(Activity) Give back every record below word for word, with the pictures omitted.

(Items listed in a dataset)
= = =

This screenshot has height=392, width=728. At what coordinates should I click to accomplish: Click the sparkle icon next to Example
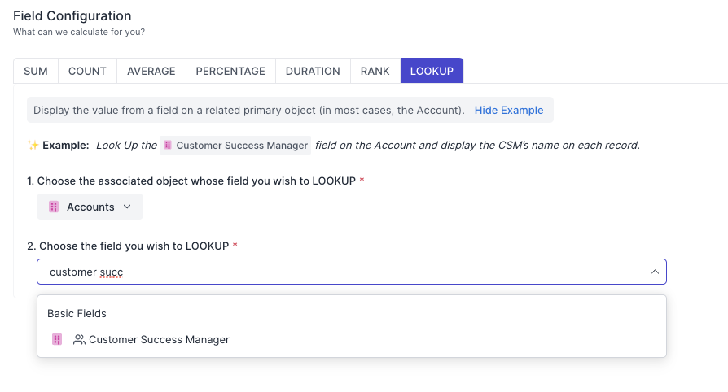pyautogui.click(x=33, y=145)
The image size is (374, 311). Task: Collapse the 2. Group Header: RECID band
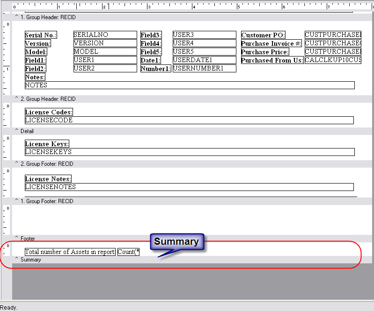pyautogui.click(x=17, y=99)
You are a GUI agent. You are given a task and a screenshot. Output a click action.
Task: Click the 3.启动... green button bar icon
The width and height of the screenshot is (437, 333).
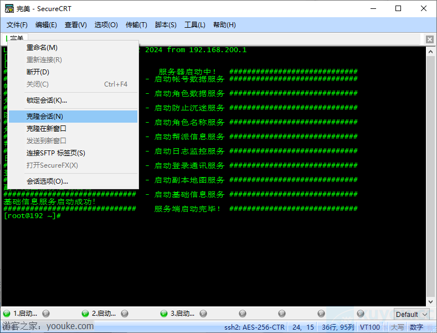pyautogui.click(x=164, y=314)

= = =

(Your solution)
This screenshot has height=392, width=728. At what coordinates should I click to accomplish: Click the sparkle icon next to Example
pyautogui.click(x=33, y=145)
The image size is (374, 311). Task: Collapse the 2. Group Header: RECID band
pyautogui.click(x=17, y=99)
You are a GUI agent. You are given a task and a screenshot. Output a click action.
Task: Click the 3.启动... green button bar icon
The width and height of the screenshot is (437, 333).
pyautogui.click(x=164, y=314)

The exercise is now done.